(DIRECTIVES):
a – Before the text about the Barrett nomination and the records, write out the portion of that text starting with "With Barrett now" and going on through "books are low.".
b – Summarize the text about the Barrett nomination in two sentences.

(SOURCE):
The vote was 52-48, along partisan lines, with Republican Sen. Susan Collins of Maine the only Republican to cross lines. Alaska’s Lisa Murkowski, a Republican, had opposed a motion to end debate on the nominee, but supported her nomination at the final vote.

“How fortunate for our country that the Senate just advanced the most qualified nominees for judicial service we’ve seen in our lifetimes,” said Senate Majority Leader Mitch McConnell of Kentucky, earlier Monday. “Barrett’s] intellectual brilliance is unquestioned. Her command of the law is remarkable. Her integrity is beyond reproach.”

Barrett’s ascnension to the court could have immediate and consequential impact on policy debates across the country. Democrats centered their opposition to Barrett on a case to be heard by the court on Nov. 10, California v. Texas, in which Republican governors and state attorneys general have argued the Affordable Care Act is unconstitutional and should be overturned, and with it with it popular provisions like those requiring health insurance companies to cover Americans with pre-existing conditions. 

“Judge Barrett has argued that Justice Roberts got it wrong when he upheld the Affordable Care Act,” Senate Minority Leader Chuck Schumer, a New York Democrat, said minutes before the vote. “That’s the great and terrible truth about this nomination. Judge Barrett holds far-right views well outside the American mainstream, and those views matter to the vast majority of Americans.”

With Barrett now the sixth Republican-appointed justice to sit on the Supreme Court out of nine, Democrats argue that she will be a vote to overturn the ACA, though Republican senators have argued that chances the entire law will be struck from the books are low.

On Nov. 4, the court will hear another contentious suit brought by a Catholic foster-care agency against the City of Philadelphia, which stopped contracting with the organization because it has refused to place children in households with same-sex parents, contrary to the city’s nondiscrimination policy. Catholic Social Services is asking the court to force the city to continue to contract with it on religious-freedom grounds.

(EXCERPTED DATA):
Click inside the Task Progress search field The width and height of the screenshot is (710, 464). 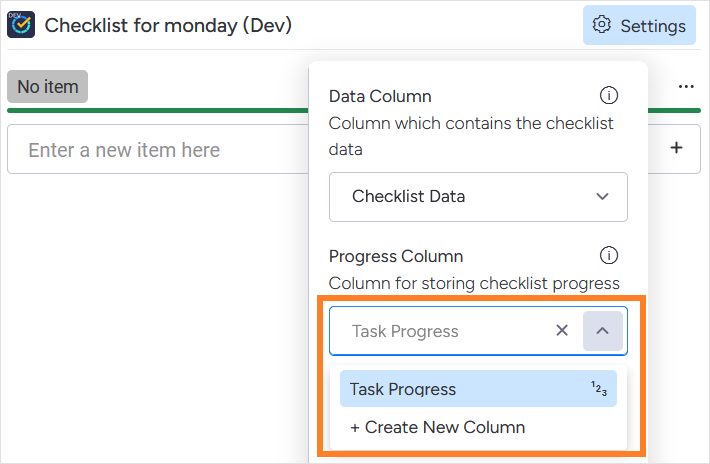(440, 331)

---

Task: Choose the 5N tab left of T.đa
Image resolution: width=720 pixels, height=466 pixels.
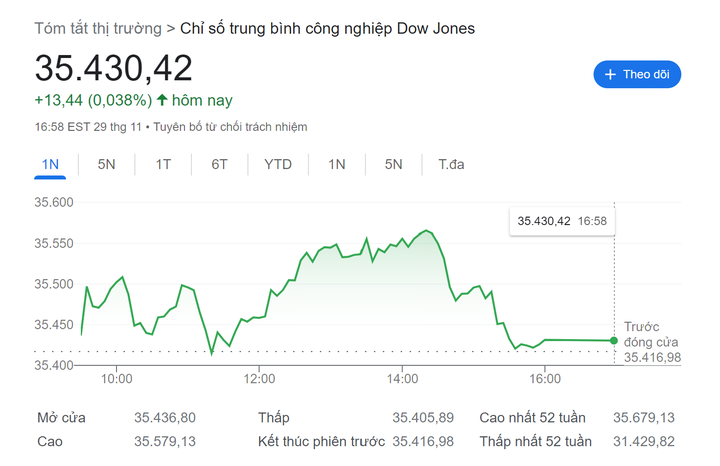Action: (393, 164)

(SOLUTIONS IN ORDER):
a –
With Barrett now the sixth Republican-appointed justice to sit on the Supreme Court out of nine, Democrats argue that she will be a vote to overturn the ACA, though Republican senators have argued that chances the entire law will be struck from the books are low.

b – The Senate's final vote on Barrett's nomination was 52-48 along partisan lines, with Susan Collins the only Republican to cross lines. Democrats centered their opposition on California v. Texas, a case to be heard on Nov. 10 in which Republican governors and state attorneys general argue that the Affordable Care Act is unconstitutional, and the court will also hear a Catholic foster-care agency's suit against Philadelphia on Nov. 4.